All Blacks World Cup demolition man Jonah Lomu's still a big hit
Jonah Lomu remains a big draw 20 years on from making a startling impact at the Rugby World Cup, a tournament he never won.
The New Zealander astounded with his pace, power and try-scoring at the 1995 tournament.
But the 40-year-old will not touch the Webb Ellis Cup which the All Blacks won in 1987 and 2011, as his star-studded generation fell short of victory.
Lomu, speaking at the Rugby World Cup trophy tour in Reading, told Press Association Sport: "I'm one of those superstitious boys. It doesn't matter what trophy it is, whether it's the World Cup or any other trophy that I haven't won, I won't touch it.
"It's not a regret in any way. You can't win them all. I've been blessed to be able to play in two World Cups. That's two more than most people."
Lomu made an indelible mark on the English sporting consciousness by trampling over Mike Catt, the Underwood brothers and any other English defender who had the temerity to attempt to tackle him in the 1995 semi-final.
Four of his World Cup record haul of 15 came in the contest in Cape Town, yet English rugby fans still flock to meet Lomu.
"They do tell me they can't forgive me for that, but they also enjoyed it," added Lomu, who featured in video games and pizza adverts following the tournament.
Every generation was present in Reading to see Lomu on Tuesday.
"It's a bit of a mix," he said.
"From toddlers all the way through to grandma and grandpa.
"There's been a couple of babies that have turned up in their English jump suits, that I've been signing.
"We had a few ladies who wanted their arms signed, because they're thinking about tattooing it on.
"It's truly humbling. The last World Cup I played in was 1999. And that's 16 years ago."
On that occasion it was France who upset the All Blacks in the semi-final at Twickenham.
Four years earlier hosts South Africa, in a stunning show of post-Apartheid unity, managed to tame Lomu in the final.
"'95 was the closest I got to the World Cup," Lomu added.
"We had one hand on it, the other hand couldn't quite get there.
"We went down in history in that tournament itself in terms of what it did. It was more than just a game.

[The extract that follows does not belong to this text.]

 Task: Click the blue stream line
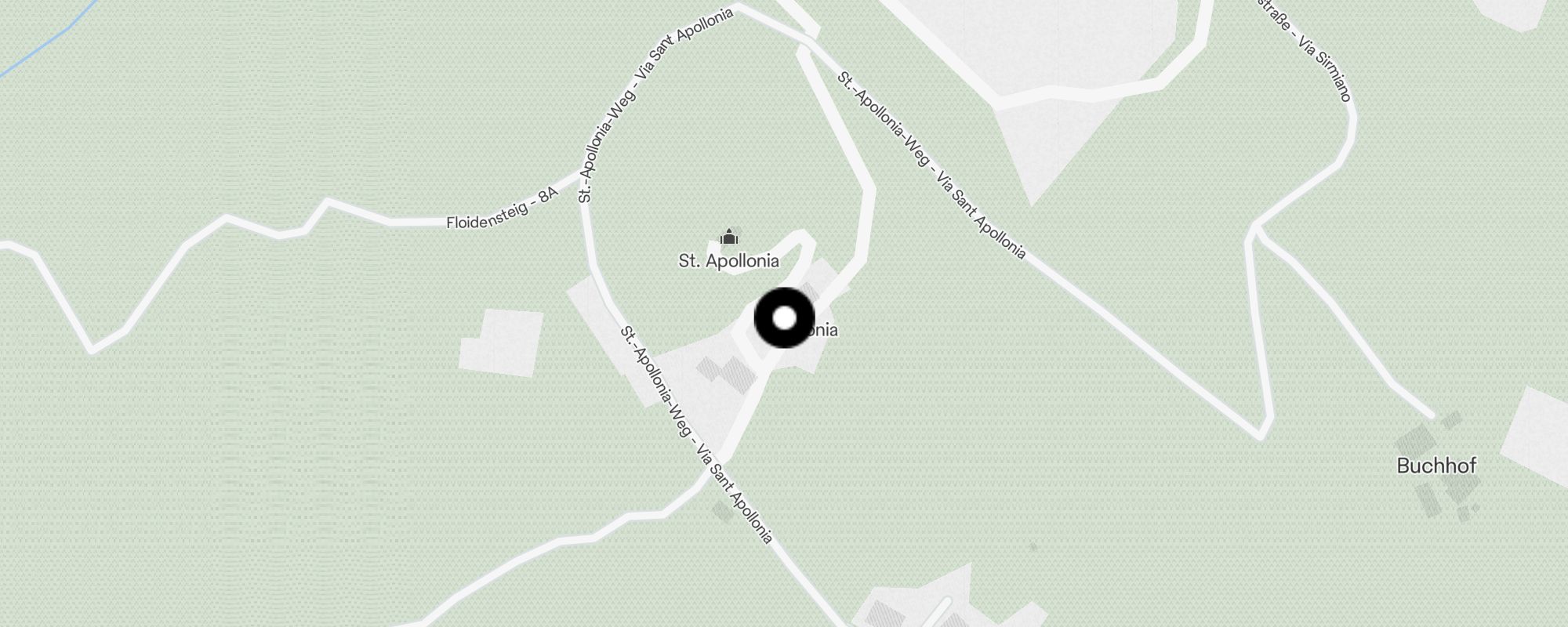pyautogui.click(x=49, y=38)
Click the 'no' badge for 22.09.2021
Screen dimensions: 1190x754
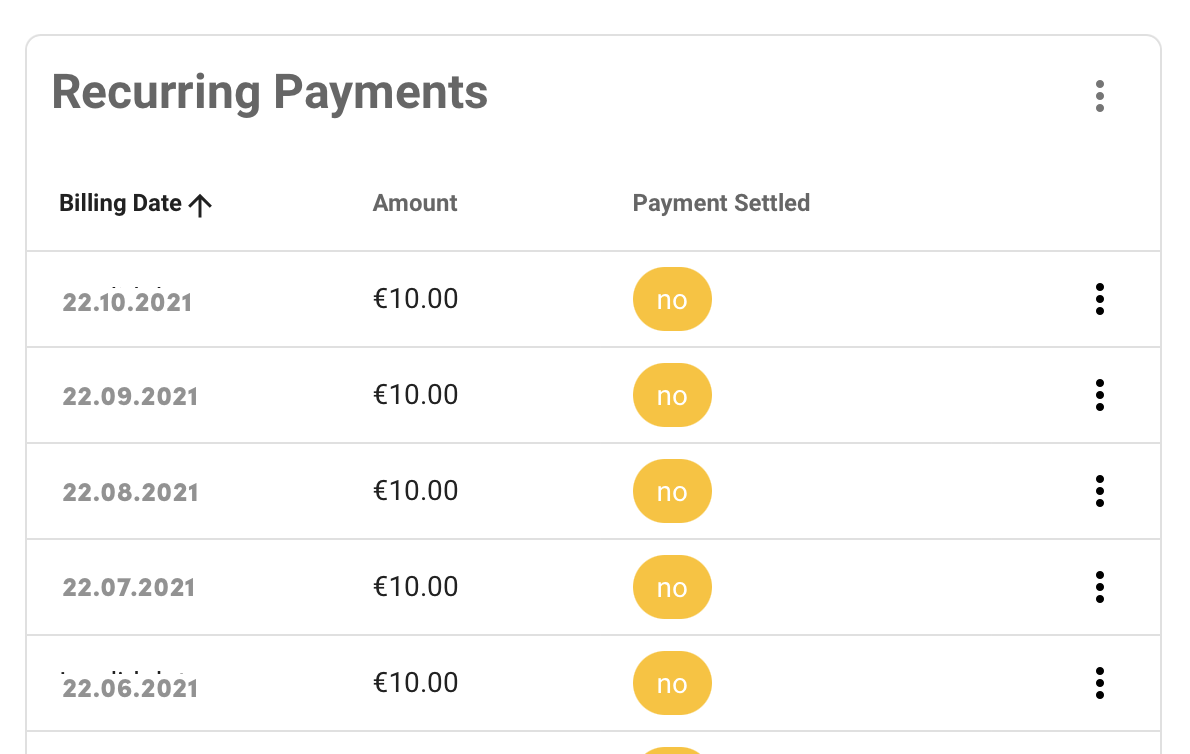click(x=672, y=395)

"A way of showcasing South Africa and showing things had changed, especially with Nelson Mandela.
"In '99 we were beaten by a better French side on the day."

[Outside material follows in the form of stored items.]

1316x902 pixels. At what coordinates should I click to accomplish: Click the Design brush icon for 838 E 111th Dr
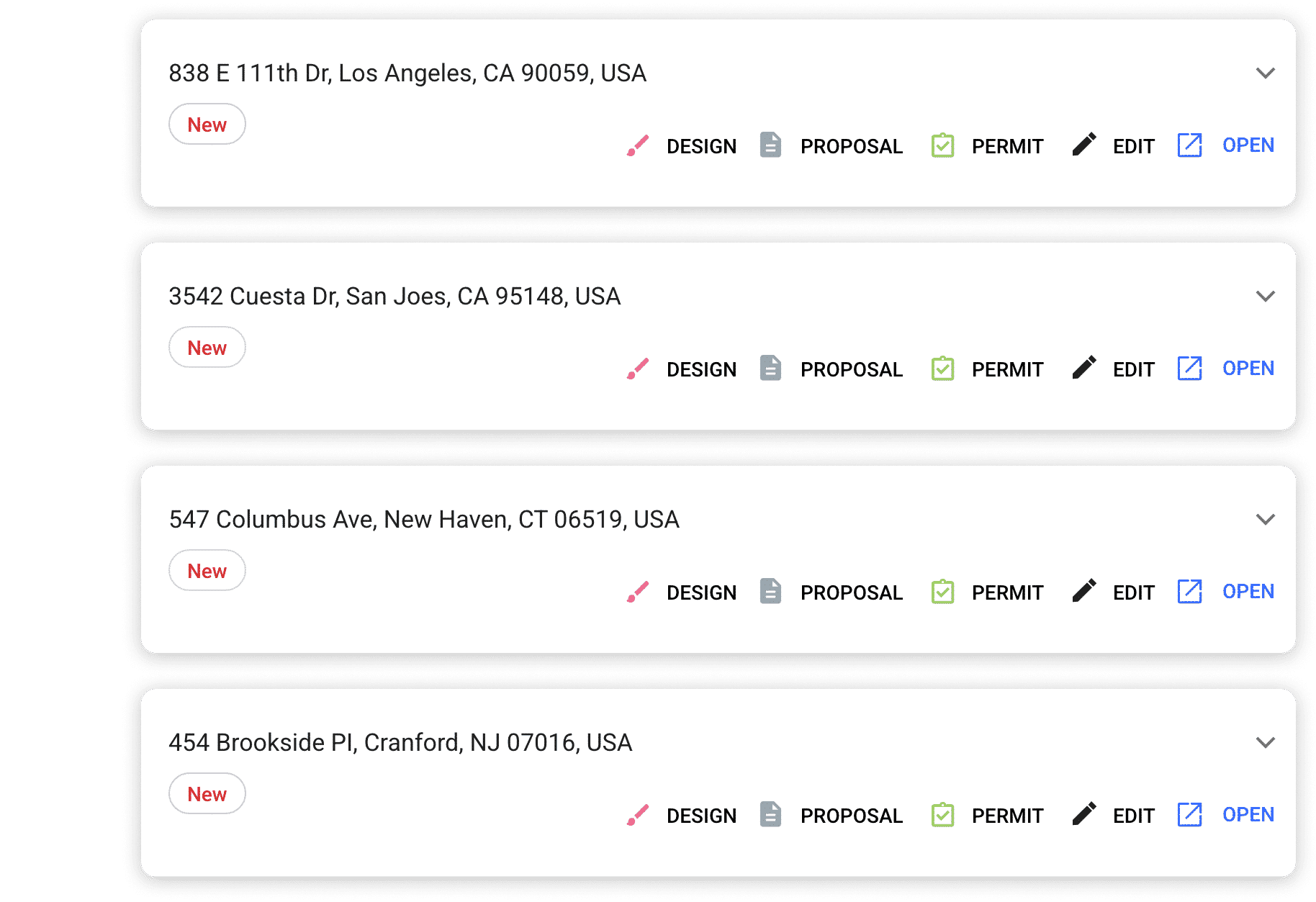click(638, 145)
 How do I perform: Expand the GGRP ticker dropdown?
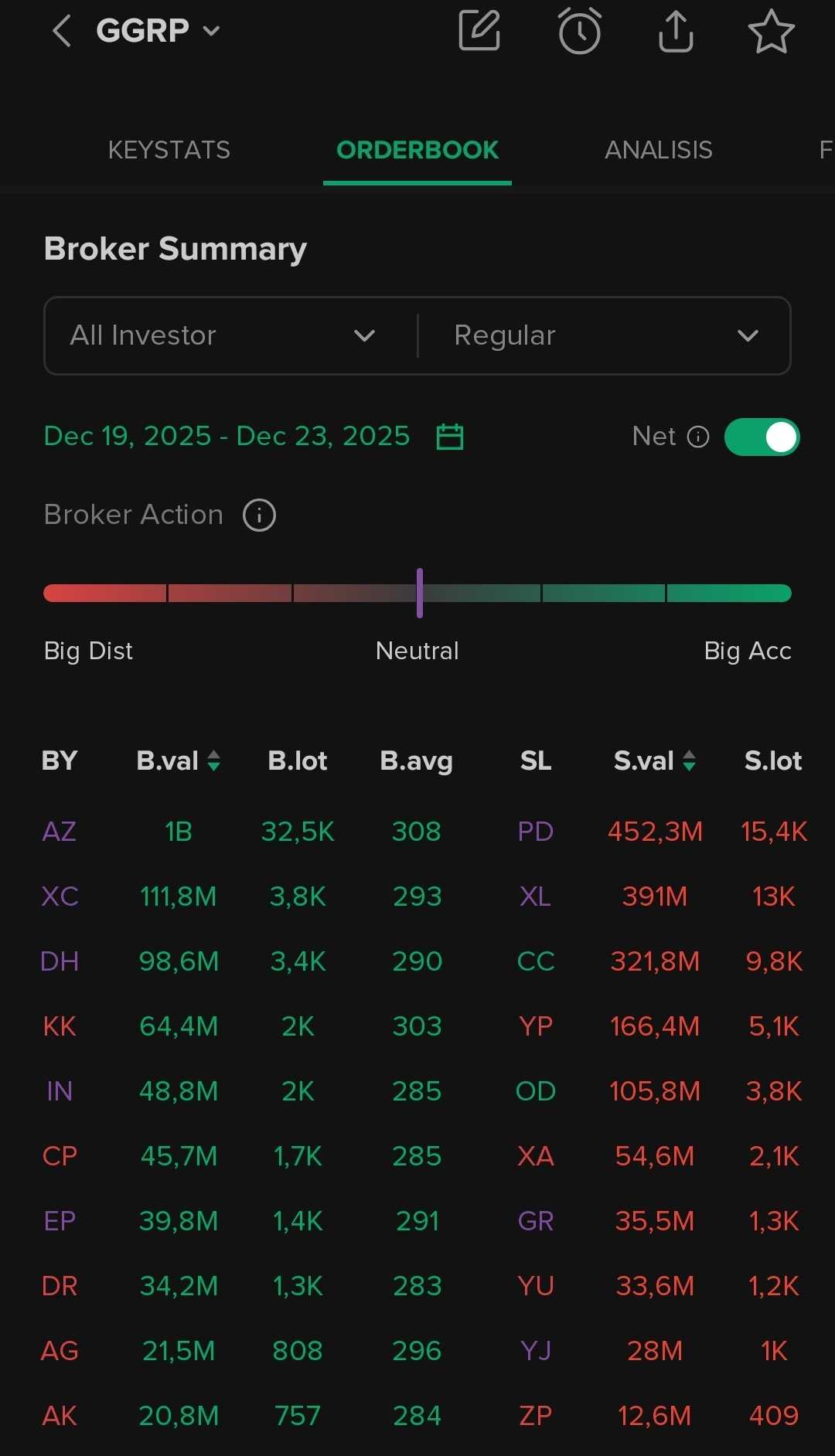(211, 31)
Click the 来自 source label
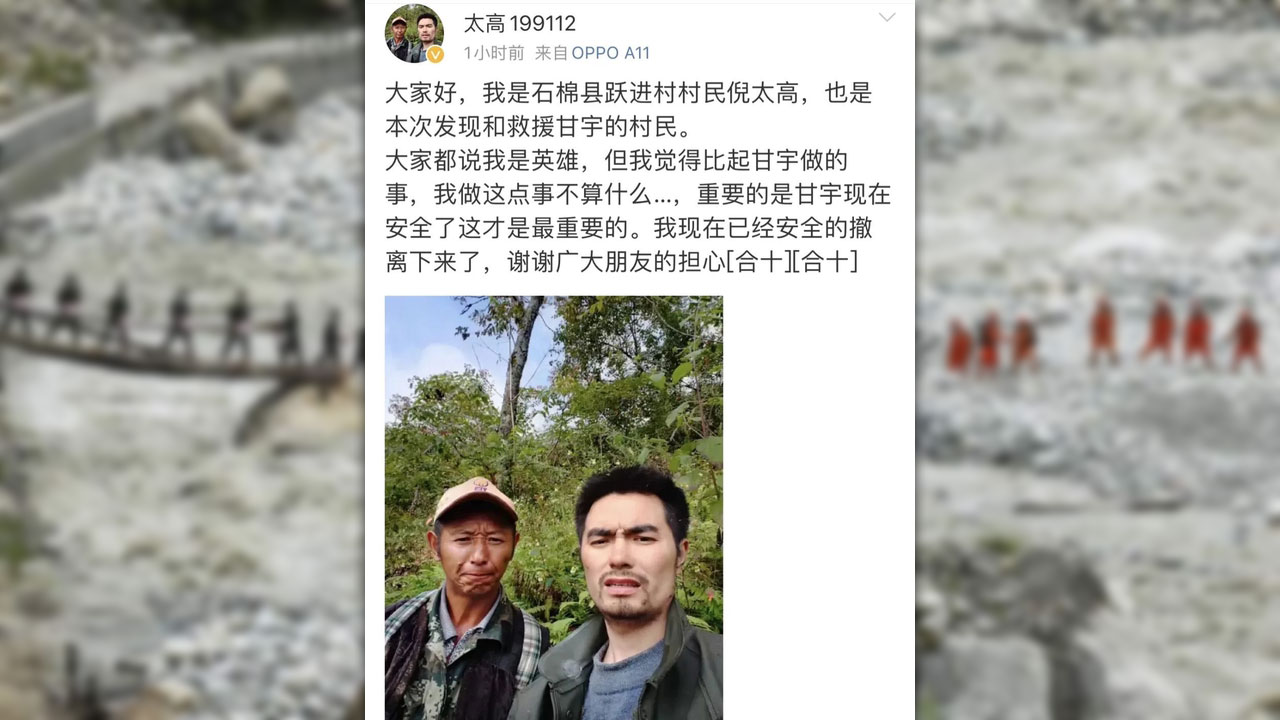The width and height of the screenshot is (1280, 720). coord(550,53)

New Zealand finally won the tournament four years ago on home soil, but no team has won two Rugby World Cups in succession.

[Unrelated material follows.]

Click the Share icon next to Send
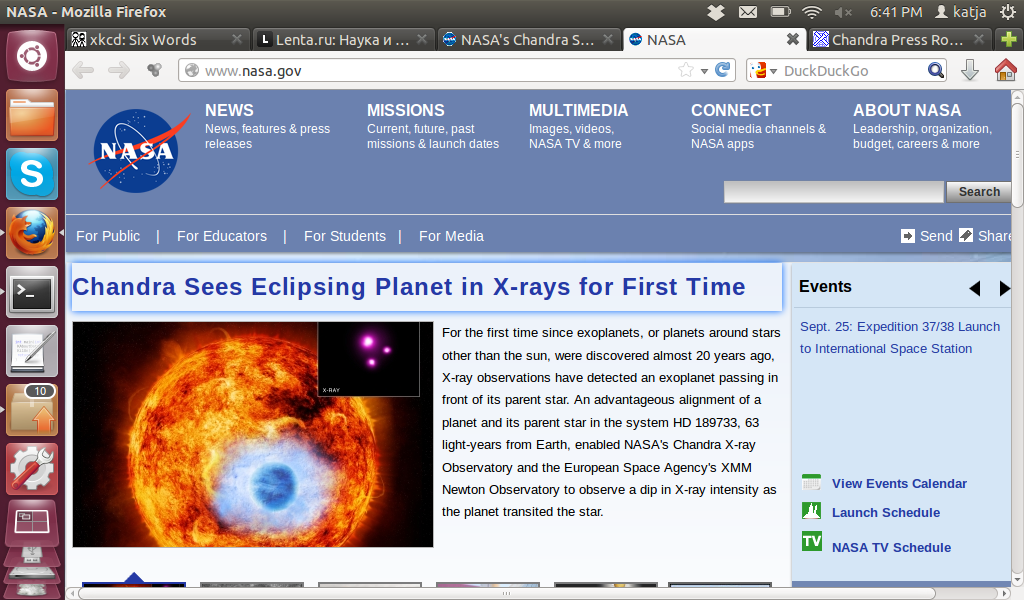pyautogui.click(x=965, y=236)
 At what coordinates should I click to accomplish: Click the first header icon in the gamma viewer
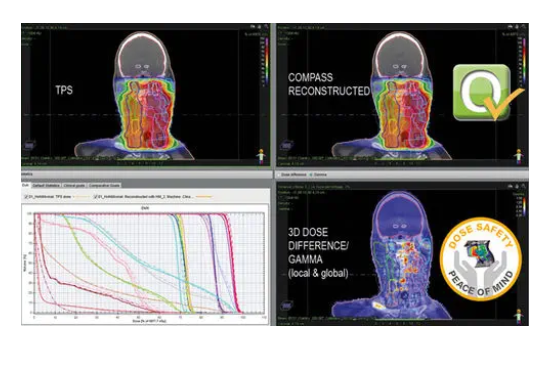pos(510,186)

"It's one thing winning it, it's another thing defending it. No-one's ever done it," Lomu said.
"A World Cup is a funny thing. It doesn't matter how good you are prior to it, it could all change."
That is perhaps good news for Stuart Lancaster's England, who have had an inconsistent build-up and are seeking to emulate the 2003-winning team.
"They've got the home advantage so there is a strong prospect for it," Lomu added.